シャリテ・リアンは、人形を連れた大狼の姿をした投影体で、元人間である。
ある日突然、このアトラタン大陸に召喚されたシャリテは、
自身を召喚した魔法師によって『大狼の身体』と、『本来の自身の姿を模し、自分の思念を表現する人形』を与えられた。
(と思っていたが、その後人形には自我が芽生えるので、実際とは違う。)
用意された依り代が巨躯なタイリクオオカミである理由は、
魔法師は機動力の高い動物(ここではタイリクオオカミ)を依り代に異世界の人間を投影する実験のはずが、特殊な術式だったために偶然意図せず巨躯で投影されてしまったため。
召喚後間もなく行方をくらました、自身を召喚した魔法師を探している。
エーラムに来た理由のひとつも、自身を召喚した魔法師探しである。
(魔法師は既に死亡しており、シャリテはそれを知らずに探し続けている。)
魔法師を見つけた場合、魔法師に「人間の身体に戻して欲しい(元の身体でこの世界で暮らしたい)」と願う。
願いの理由は、「大狼の姿であるせいで、普通の女子らしく周囲と交流できなかったから」。

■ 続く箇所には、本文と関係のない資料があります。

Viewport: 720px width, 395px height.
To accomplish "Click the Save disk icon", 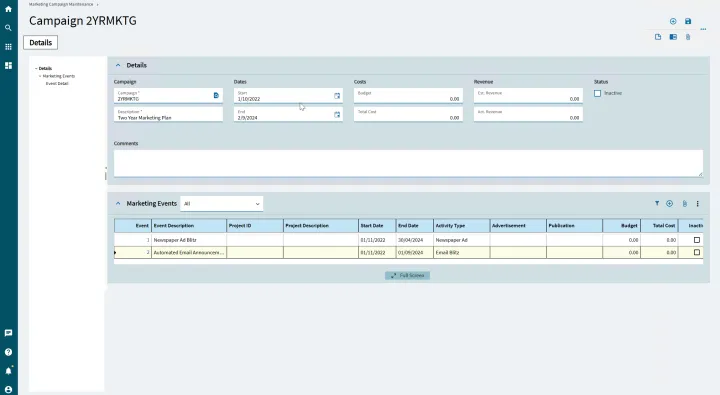I will pyautogui.click(x=688, y=21).
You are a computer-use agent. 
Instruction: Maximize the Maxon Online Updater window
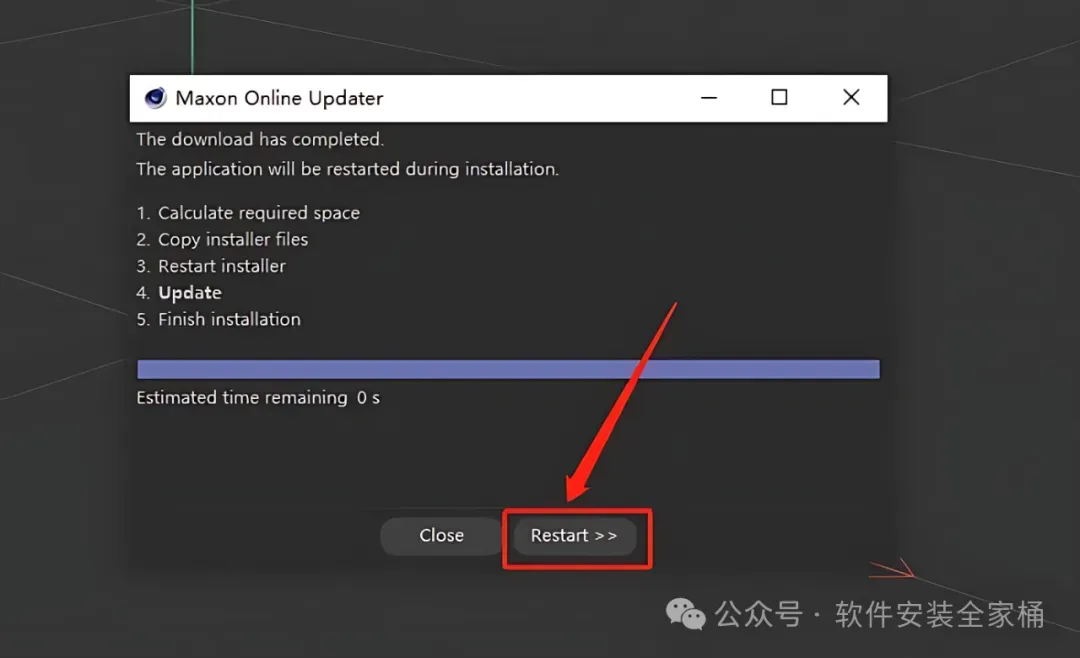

この願いが強すぎて、普通の女子然としようとするあまり無理していることもある。
大狼であっても、自分をひとりの女子として認めてくれる存在が現れれば、彼女は人間の身体に戻る必要は必ずしもあるわけではないと考えるだろう。
普段は人形でロシェルと名乗り、「大狼シャリテを連れた、ロシェルという少女」を演じている。
正体を知っている者は、養父メルキューレ・リアンなどのごく一部のみである。
メルキューレは、シャリテの魔法の素質だけでなく、
その自身の技術(義体)とはまた異なる技術で編まれた人形に興味を示し、シャリテを養子として引き取った。
人形を操る際は、思考内で念じるだけで充分だが、五感は大狼(本体)のものしか認識できないため、人形の目には見えていても大狼(本体)の目に見えない位置にあるものや、人形の触覚などは基本的には認識できない。
なので、大体の場合は人形と大狼はべったり寄り添うほど近くにいる。
大狼を疑似的な睡眠状態にすることで、人形の遠隔操作が可能。
射程は半径1km程度で、大狼の視野外に人形が移動する場合などに用いる。
また、人形の五感の内視覚・聴覚・触覚を感じることができるようになる。
(信念/趣味趣向:味覚がおかしいは、この状態でも人形では味覚は感じることができないため。)
戦闘時には、逆に人形とのリンクを切断することでより集中できるようになり、大狼としての運動能力や思考能力が向上する。
デメリットとしては、遠隔操作中本体は無防備になってしまうことや、射程範囲外に出てしまうとリンクが不安定になってしまうことがある。
また、魔法を使う際の副作用で、人形の制御が一時的に不安定になることもある。
性格は強気で、「自らの人生/道は自身で切り拓く」と云う思想を持っている。
ロシェルより身長が小さいだけでなく、気も弱い様な同年代男子にはかなり当たりが強い。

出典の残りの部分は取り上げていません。